_Aim of the task_
Counting only the lines below that contain the word "computer", what is the total? Give it with no other words.

----

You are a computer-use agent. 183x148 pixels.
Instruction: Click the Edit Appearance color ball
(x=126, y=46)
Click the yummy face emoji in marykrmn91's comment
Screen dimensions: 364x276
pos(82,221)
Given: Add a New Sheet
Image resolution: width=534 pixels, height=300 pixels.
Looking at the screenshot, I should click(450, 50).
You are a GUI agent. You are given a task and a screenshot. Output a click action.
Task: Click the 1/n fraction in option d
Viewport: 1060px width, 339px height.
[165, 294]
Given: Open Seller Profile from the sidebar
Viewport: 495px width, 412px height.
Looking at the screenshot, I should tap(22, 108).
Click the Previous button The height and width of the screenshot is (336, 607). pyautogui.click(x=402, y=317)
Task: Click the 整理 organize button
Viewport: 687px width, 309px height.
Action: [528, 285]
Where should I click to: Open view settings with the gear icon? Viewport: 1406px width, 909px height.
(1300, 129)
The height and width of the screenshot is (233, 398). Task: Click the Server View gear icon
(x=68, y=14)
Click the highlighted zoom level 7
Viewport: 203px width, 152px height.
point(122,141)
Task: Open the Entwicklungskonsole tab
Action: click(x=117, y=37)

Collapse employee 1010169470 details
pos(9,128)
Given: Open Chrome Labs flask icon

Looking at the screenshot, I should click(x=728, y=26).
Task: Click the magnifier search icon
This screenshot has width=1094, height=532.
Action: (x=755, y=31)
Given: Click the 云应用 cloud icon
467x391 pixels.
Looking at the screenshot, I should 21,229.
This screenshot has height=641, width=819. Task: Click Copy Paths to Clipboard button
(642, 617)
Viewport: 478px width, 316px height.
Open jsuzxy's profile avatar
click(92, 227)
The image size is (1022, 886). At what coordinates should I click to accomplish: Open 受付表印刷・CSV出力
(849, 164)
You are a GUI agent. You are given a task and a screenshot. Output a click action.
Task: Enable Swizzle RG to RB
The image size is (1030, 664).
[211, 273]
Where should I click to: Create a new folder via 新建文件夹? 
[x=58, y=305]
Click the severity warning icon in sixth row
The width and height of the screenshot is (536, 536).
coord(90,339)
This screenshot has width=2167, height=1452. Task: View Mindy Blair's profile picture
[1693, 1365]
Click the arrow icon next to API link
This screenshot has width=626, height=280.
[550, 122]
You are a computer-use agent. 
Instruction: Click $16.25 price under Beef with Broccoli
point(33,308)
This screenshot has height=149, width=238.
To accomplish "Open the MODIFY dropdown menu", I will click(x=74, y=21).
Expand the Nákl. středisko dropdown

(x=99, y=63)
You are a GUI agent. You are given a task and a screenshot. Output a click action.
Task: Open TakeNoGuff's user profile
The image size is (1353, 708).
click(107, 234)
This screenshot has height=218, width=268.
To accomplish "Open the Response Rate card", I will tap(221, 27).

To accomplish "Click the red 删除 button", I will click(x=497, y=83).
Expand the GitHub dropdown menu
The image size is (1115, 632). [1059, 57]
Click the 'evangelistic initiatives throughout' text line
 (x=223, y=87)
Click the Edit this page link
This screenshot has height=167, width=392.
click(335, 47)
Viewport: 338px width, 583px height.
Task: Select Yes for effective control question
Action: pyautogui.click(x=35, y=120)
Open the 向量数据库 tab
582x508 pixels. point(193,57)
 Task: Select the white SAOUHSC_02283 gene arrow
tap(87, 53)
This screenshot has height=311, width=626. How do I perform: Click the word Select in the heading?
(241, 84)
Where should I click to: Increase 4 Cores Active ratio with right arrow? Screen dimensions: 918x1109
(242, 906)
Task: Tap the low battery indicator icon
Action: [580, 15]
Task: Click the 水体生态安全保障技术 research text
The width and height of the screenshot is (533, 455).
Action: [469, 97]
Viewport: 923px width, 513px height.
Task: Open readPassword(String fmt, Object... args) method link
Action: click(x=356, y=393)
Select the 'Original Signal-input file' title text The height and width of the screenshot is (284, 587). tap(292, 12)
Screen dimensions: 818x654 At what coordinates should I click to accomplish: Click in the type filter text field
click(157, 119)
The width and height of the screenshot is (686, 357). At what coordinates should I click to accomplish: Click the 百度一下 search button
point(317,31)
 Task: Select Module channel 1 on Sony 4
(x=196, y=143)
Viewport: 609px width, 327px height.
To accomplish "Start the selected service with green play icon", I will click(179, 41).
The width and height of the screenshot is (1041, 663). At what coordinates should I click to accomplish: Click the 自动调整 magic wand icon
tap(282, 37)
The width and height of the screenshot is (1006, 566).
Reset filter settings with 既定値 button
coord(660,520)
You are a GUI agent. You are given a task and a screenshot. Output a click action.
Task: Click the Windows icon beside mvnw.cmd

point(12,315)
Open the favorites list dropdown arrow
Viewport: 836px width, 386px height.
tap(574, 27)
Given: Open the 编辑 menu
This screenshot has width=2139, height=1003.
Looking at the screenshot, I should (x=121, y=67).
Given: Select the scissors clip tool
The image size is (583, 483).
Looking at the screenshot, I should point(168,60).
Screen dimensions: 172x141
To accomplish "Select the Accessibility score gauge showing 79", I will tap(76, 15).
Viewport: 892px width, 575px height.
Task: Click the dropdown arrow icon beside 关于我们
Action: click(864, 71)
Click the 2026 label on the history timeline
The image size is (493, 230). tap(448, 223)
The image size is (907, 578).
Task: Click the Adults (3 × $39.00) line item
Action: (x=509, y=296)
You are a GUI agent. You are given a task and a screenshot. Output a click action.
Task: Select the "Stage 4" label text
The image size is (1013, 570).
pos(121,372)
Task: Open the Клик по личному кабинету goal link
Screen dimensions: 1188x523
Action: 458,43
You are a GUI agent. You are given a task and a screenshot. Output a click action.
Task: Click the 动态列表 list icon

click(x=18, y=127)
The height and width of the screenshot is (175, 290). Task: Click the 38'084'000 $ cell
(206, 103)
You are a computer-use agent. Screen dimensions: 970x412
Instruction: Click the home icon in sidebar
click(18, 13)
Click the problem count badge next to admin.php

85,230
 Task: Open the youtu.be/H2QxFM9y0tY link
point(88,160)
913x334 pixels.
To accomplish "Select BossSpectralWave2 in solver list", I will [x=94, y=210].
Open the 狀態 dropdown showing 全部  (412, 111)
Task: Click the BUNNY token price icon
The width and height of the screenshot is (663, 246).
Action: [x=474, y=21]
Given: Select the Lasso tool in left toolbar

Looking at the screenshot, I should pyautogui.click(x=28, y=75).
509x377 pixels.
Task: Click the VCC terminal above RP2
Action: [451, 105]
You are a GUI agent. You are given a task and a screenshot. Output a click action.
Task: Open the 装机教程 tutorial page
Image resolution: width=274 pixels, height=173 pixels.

----

_Answer box_
3